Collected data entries
────────────────

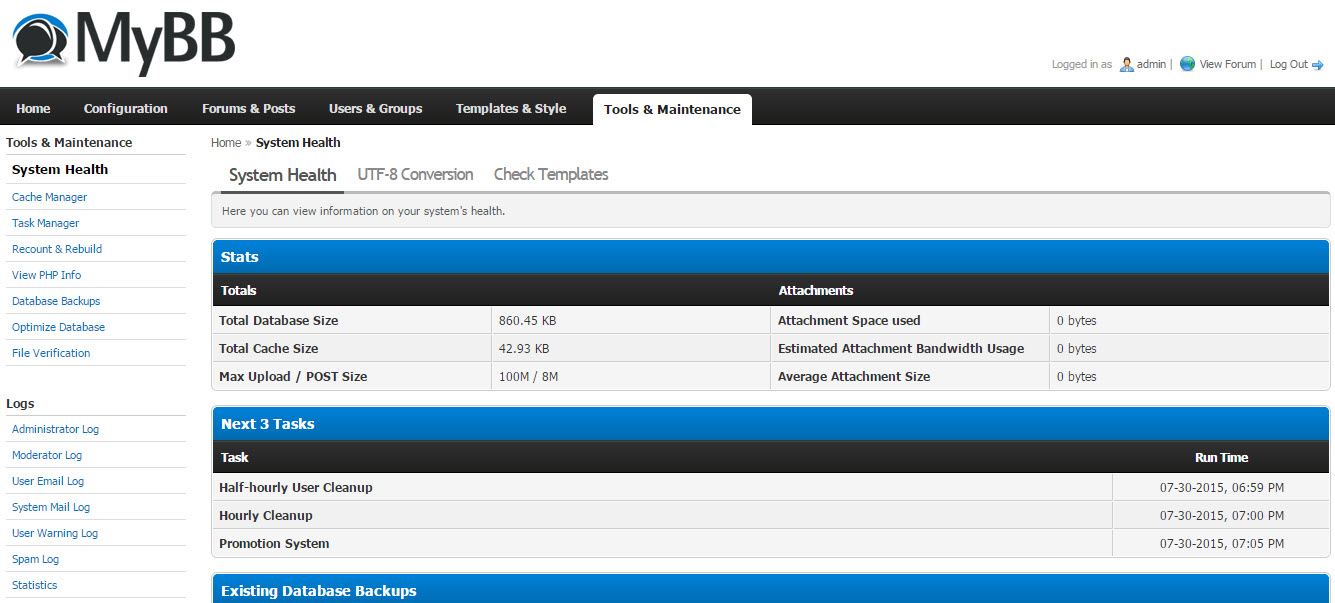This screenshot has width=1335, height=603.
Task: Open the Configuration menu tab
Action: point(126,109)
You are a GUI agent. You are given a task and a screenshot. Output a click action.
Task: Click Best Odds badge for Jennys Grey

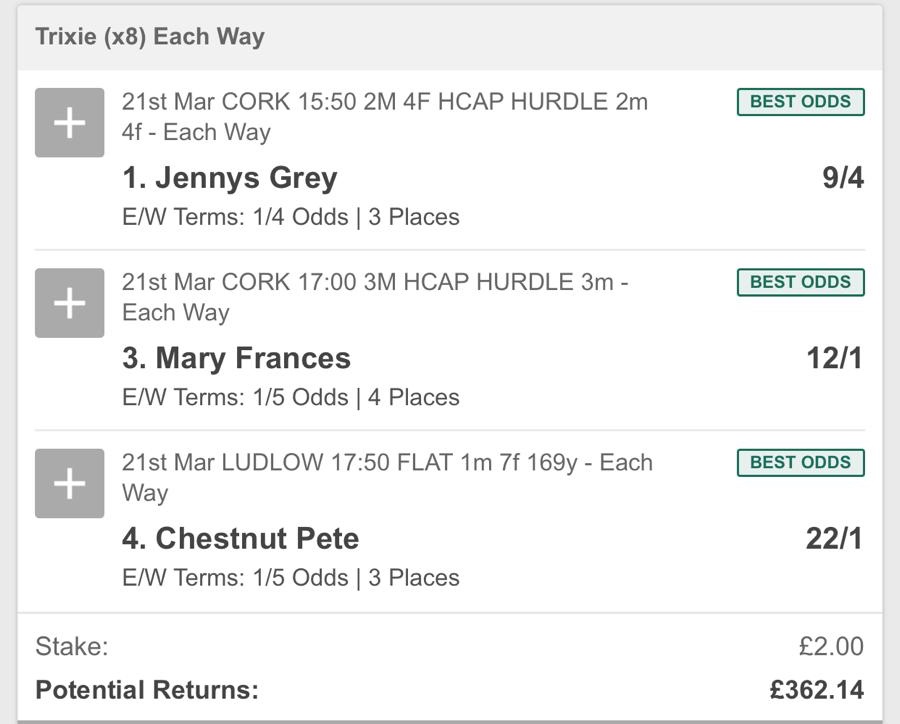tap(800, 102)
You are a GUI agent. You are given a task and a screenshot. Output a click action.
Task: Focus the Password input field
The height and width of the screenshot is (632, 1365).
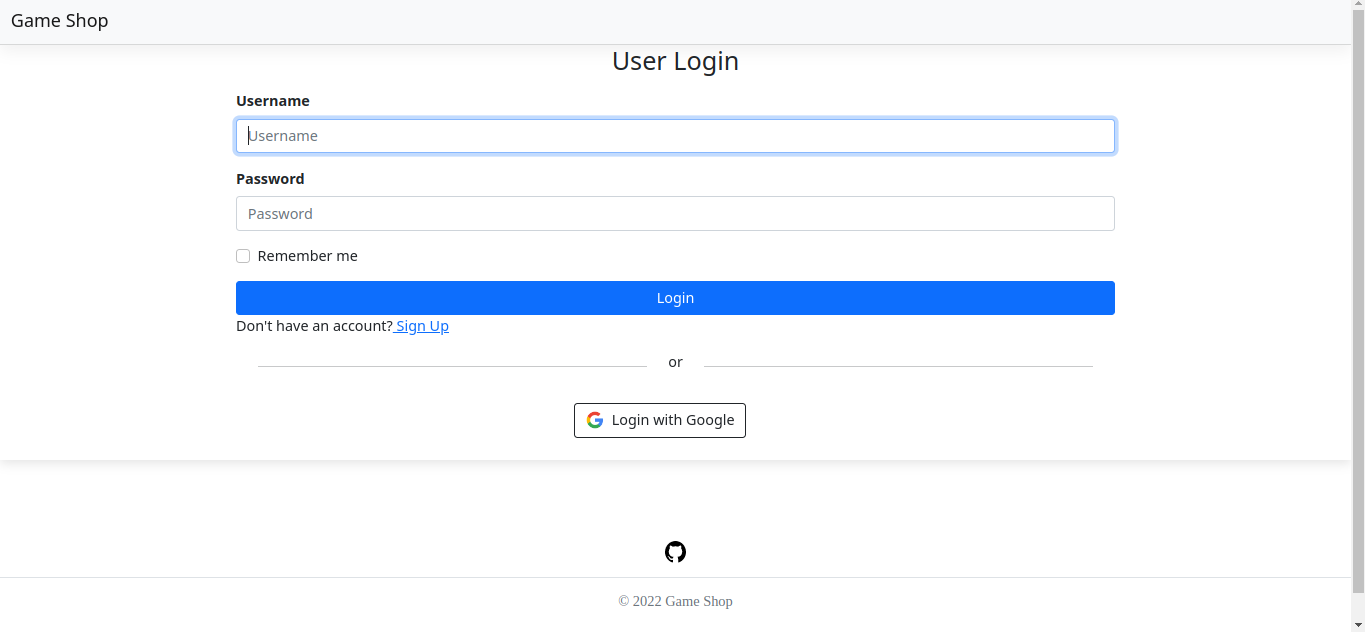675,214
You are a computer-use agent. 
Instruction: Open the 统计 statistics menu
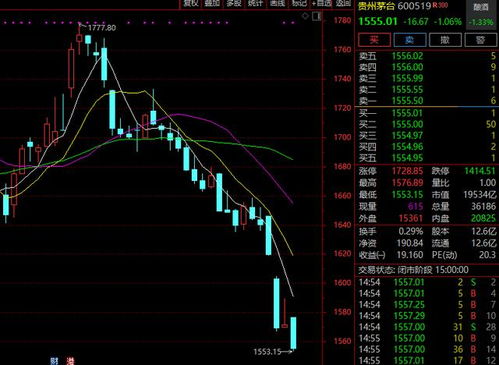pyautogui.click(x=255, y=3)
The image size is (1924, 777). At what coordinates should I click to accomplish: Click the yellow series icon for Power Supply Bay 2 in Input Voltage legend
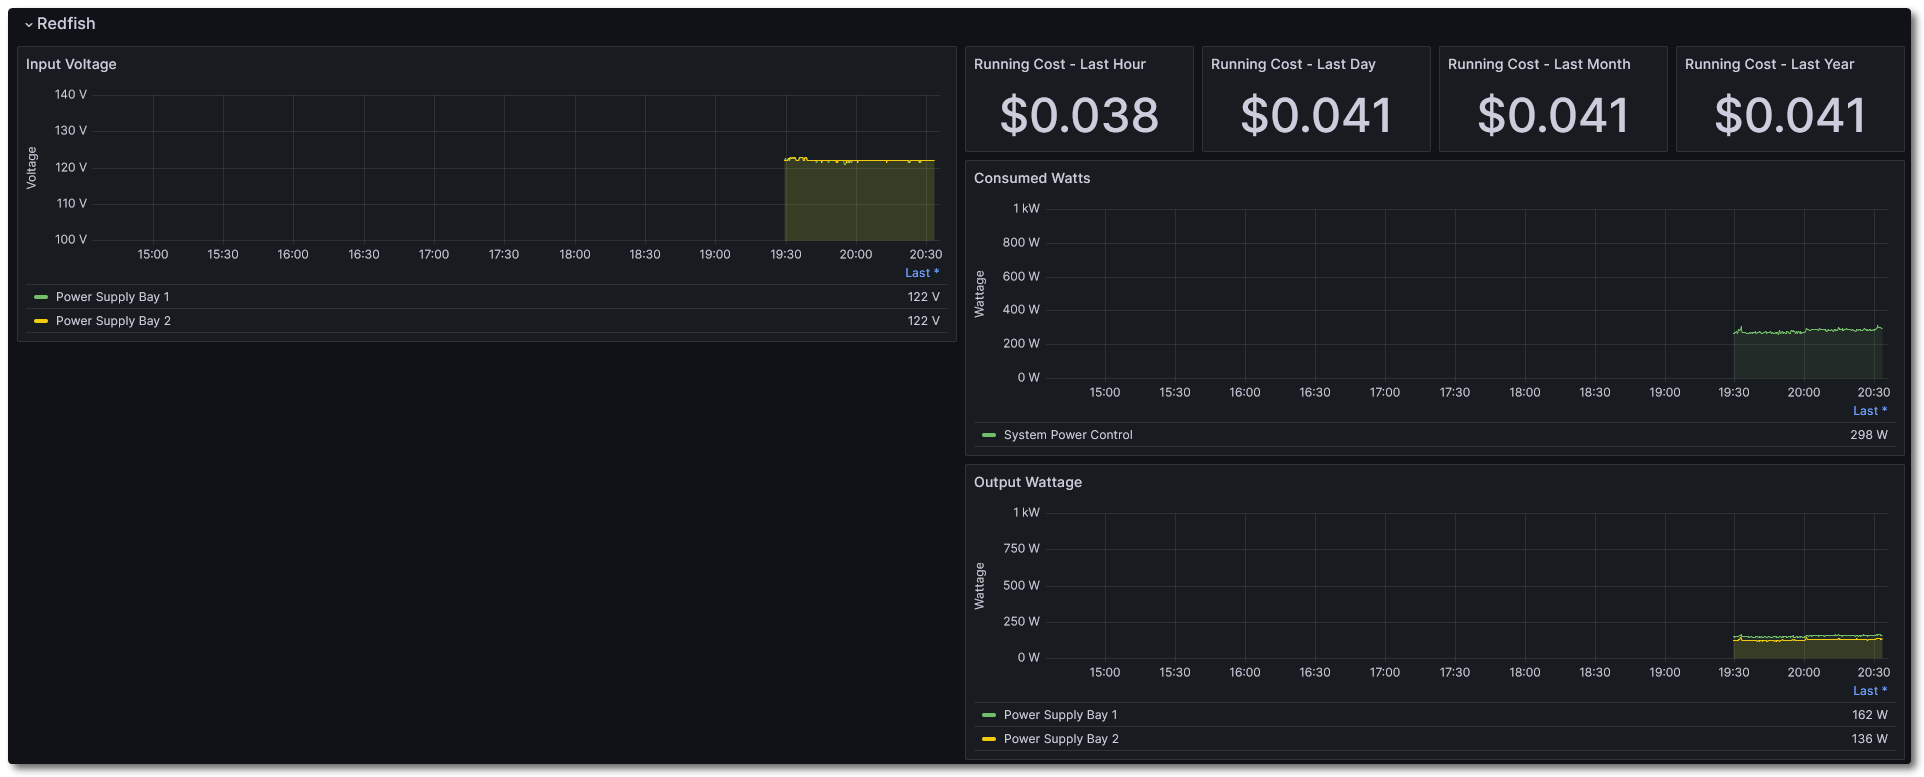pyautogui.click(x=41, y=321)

────────────────

**Directions for this task:**
What is needed is an exact copy of the lines from the one with "You are a computer-use agent." through the end of the data above, both included, minus any pictures.

**Task response:**
You are a computer-use agent. 
Instruction: Open the 统计 statistics menu
pyautogui.click(x=255, y=3)
The image size is (1924, 777). At what coordinates should I click to accomplish: Click the yellow series icon for Power Supply Bay 2 in Input Voltage legend
pyautogui.click(x=41, y=321)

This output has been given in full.